On dit du ton de do mineur que sa tristesse inhérente ne saurait nous défendre d'être volubile (« vivant ») lorsque la pièce s'y prête. C'est bien ce qui se passe ans la courante. Les jeux d'hémioles et les voix intérieures cachées dans les    lignes principales – invisibles dans la partition mais révélées par l'instrument qui octroie une durée précise à chaque note et peut faire ainsi se découper des lignes intérieures - confèrent de plus une grande spiritualité à la pièce (voir première partie de ce texte).

La gavotte qui suit, encore plus du style "luthistes français" que le début de l'allemande, nous incite à opter cette fois pour les notes inégales car cette pièce perdait presque son sens à être jouée en notes égales. Certaines cadences rappellent fortement Robert de Visée, entre autres, tout comme le début de la sarabande suivante, à la cellule rythmique pointée, plutôt qu'en noires ou croches égales.  Pour terminer avec la gavotte, mentionnons sa parenté de style avec la courante de la 1ère suite pour luth de Bach : toutes deux alternent des croches sautillantes avec d'occasionnelles doubles croches régulières, ajoutant à la charmante ambiguïté des notes inégales qui doivent dans le style français consister en un dérapage rythmique contrôlé des notes plutôt qu'en un égrènement de notes froidement pointées en série.
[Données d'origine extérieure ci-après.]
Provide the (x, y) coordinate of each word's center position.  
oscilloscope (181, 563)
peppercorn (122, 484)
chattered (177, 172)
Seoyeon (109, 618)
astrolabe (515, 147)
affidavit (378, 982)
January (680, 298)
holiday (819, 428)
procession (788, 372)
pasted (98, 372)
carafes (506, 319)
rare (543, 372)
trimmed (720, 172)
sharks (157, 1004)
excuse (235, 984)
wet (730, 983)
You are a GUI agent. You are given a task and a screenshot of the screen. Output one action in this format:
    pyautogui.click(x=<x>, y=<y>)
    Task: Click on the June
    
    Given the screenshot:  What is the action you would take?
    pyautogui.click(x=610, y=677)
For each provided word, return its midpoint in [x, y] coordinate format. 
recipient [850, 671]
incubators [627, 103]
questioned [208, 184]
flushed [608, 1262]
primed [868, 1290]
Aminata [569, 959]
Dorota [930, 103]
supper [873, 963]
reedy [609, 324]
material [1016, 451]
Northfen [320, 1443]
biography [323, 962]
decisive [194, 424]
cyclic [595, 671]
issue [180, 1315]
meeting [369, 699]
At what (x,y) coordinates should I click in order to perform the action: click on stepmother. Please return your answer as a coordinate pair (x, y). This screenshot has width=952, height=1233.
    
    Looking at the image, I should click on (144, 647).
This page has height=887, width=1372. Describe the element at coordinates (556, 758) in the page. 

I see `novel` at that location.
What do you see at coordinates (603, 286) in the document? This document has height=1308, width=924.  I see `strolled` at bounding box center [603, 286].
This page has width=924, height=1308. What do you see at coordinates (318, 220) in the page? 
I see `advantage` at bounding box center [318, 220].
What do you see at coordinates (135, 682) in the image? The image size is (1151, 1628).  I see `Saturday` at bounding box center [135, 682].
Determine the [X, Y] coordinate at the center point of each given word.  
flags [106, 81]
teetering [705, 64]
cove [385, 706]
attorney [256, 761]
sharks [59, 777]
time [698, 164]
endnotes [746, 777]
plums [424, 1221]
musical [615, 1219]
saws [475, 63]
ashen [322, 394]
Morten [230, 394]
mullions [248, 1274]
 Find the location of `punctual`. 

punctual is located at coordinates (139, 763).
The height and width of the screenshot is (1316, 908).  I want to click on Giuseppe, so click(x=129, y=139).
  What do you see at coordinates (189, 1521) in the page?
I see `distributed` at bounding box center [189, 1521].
Une autre sorte d'inégalité rythmique est souvent en cause, mais celle fois dans les sarabandes : les grandes respirations dues à leur caractère douloureux ou méditatif allongent parfois les mesures et pour notre défense face aux critiques dénonçant une mesure qui n'est pas toujours strictement tenue, nous dirions : comment être expressif en jouant d’une façon métronomique du début à la fin ? N’oublions pas que plusieurs auteurs de ce temps ont mentionné ce fait, du commencement de l’âge baroque (Caccini en 1601) jusqu a sa fin. Couperin ne dit-il pas au sujet de certaines pièces : il ne faut pas s’attacher trop précisément à la mesure ; il faut tout sacrifier au goût, à la propreté des passages et à bien attendrir les accents (…) » ? La qualité principale conférée à l’époque à do mineur transparaît bien dans cette sarabande, soit « un timbre charmant malgré la tristesse ». On petit en dire autant du menuet, qui favorise par son style une autre sorte d'inégalité rythmique typique du baroque, soit le rythme lombard. Il s'agit tout bonnement de notes inégales à l'envers : (La note rapide d’abord, la note lente ensuite) au lieu de (inverse).  C'est la musique même qui nous inspire cet effet au début de la deuxième section ainsi qu'à sa reprise.

La gigue finale est comme la courante, grave mais très dynamique. Les basses qu’on y entend descendre diatoniquement très bas et prendre ainsi une belle ampleur dramatique évoquent le commentaire des historiens selon lesquels « c’est le règne de la basse ».  Cette affirmation concerne le style d'écriture, bien sûr, mais la richesse instrumentale des basses innovée au luth baroque et l'importance accrue que leur est ainsi conférée renforce davantage cette constatation.

La dernière remarque que nous inspire cette suite touche à la versatilité de la main droite, étonnante : à l’âge de vingt ans, Weiss n'avait pas encore le souffle qui sera le sien dans la composition des œuvres de maturité, lesquelles atteindront de surprenantes dimension, mais la technique de la main droite était déjà aboutie ; l'audace de la difficulté dans de fréquents écarts en fait foi!